Sunday, September 20, 2015

A rainbow after rain

One easy thing my brain (what's known as a 'jerkbrain' in Awkward Army circles) reverts to is telling me when I am depressed is that no one loves or likes me. (After ten years of being with him, even my depressed brain can't tell me that the Guy doesn't love me, so he's usually excluded from this and it becomes no one else loves me.)

It's my birthday next week, and the Guy told me a couple of weeks ago that he wanted to celebrate on Saturday evening (which was yesterday). Sure, I said, and asked him what we would do. He said he had planned something and I was to be dressed and ready to go out at six p.m.

So I was. I assumed we would go out somewhere for drinks and dinner. The doorbell rang as I was getting ready, and I heard voices - a woman talking to the Guy.
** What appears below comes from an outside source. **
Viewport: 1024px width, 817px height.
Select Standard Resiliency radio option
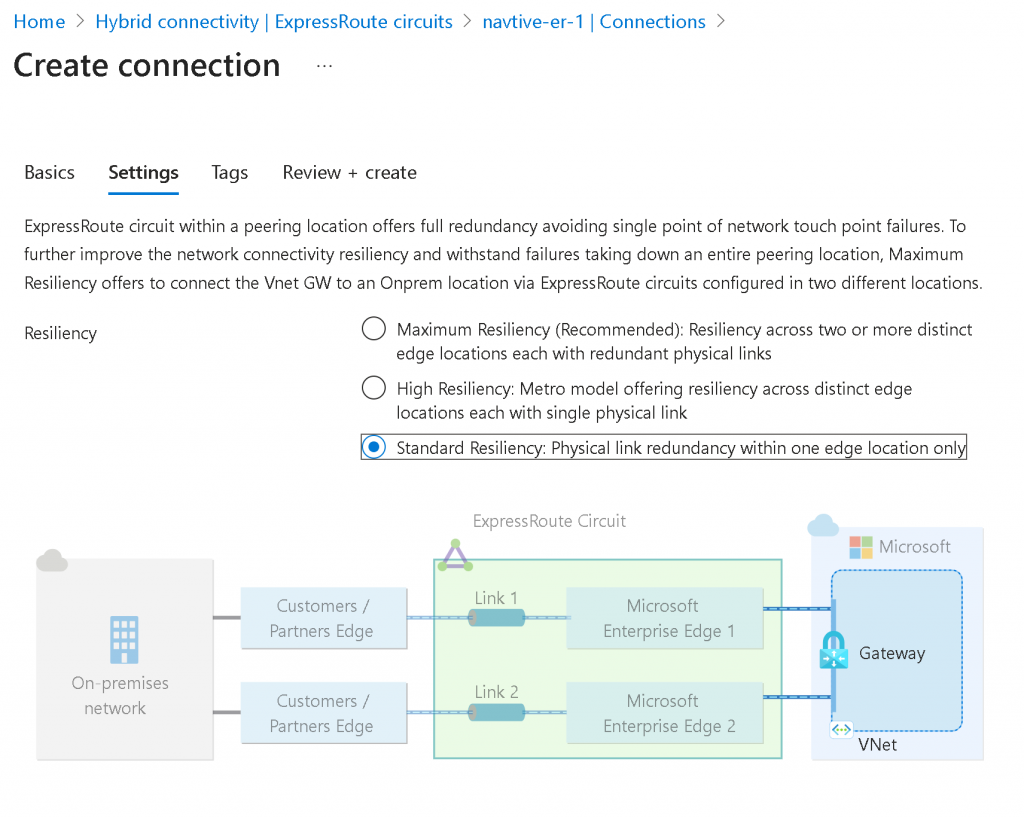373,447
I waited for a while (I am notoriously introverted and anti-social and had no wish to meet who I assumed was our landlady or a nosy neighbor, though I felt slight qualms at leaving the Guy to face her alone).

When the Guy finally opened the door... it was two of my friends, one whom I hadn't seen in years and another a new friend. I was getting a surprise party.
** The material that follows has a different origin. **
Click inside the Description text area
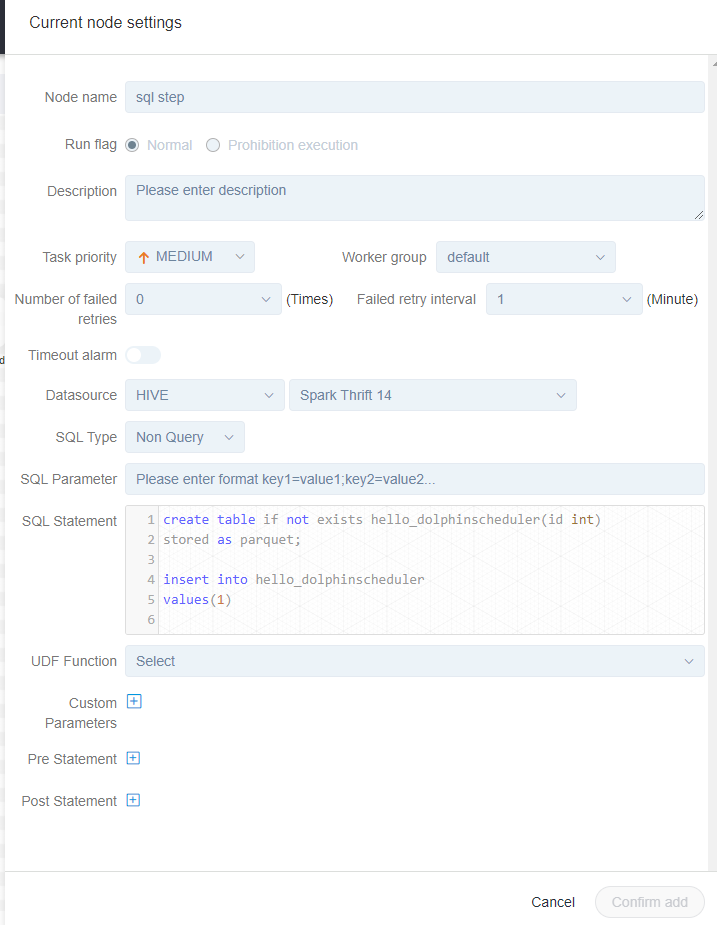This screenshot has height=925, width=717. pyautogui.click(x=415, y=197)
Even then I had no idea of the extent of the surprise. But as we sat and talked inside, and enjoyed the lovely weather with the breeze flowing in through the open window, the doorbell rang several more times. The Guy, in the meanwhile, brought in dish after dish of food, all of which he had made himself. Apart from the cake -- which was ordered specially: gluten free, dairy free cake is so rare that I now have cake only a couple of times a year.

And even apart from all the effort the Guy went to -- I was so pleased that friends, and friends I don't see often! -- participated in this conspiracy to make me happy. And somehow, our friends, who were all strangers to each other, got along famously and there was lots of laughter and inappropriate jokes.
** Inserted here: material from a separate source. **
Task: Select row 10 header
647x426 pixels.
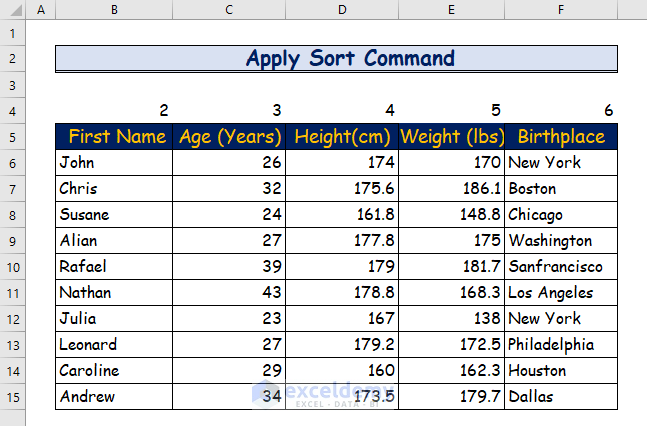Action: point(12,267)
And just now, I read this: on the 'weaponization of positivity' in Harry Potter:
As a profoundly depressed person, i often feel myself scrounging for happy memories and clutching them close; i find myself grasping for laughter in the dark.
And the next time I'm depressed, these are memories I will turn to. 

Wednesday, September 02, 2015

Depression

Funny thing about depression -- it's difficult to recognize it until you are out of it. (Or rather, until I'm out of it. It goes without saying that everything I describe here is about how I felt, and others may have very different experiences.)

I have been depressed for the last couple of years. Shutting down my startup and letting go of the dreams. Moving to Bombay -- I love Bombay, but this meant leaving the flat we'd lived in for five years, which had been home to me unlike any other place I'd ever lived in. It meant leaving behind most of the few friends I had, and moving to a place where I had none, and as an introvert, making new friends, especially new friends outside of work, is a difficult, terrifying thing. And since both the Guy and I were in grief, mourning what we had lost, we couldn't lean on each other for help.

Several times in the last few years, I thought, oh I'm not depressed anymore. But I still didn't feel quite normal, quite happy, for extended periods. It wasn't until last week that I finally felt, for the first time in weeks, genuinely optimistic.
And I know I'll still have difficult days, and the sinking feeling in my stomach will return, but I'm hoping it will be only occasional, and not something I have to live with all the time.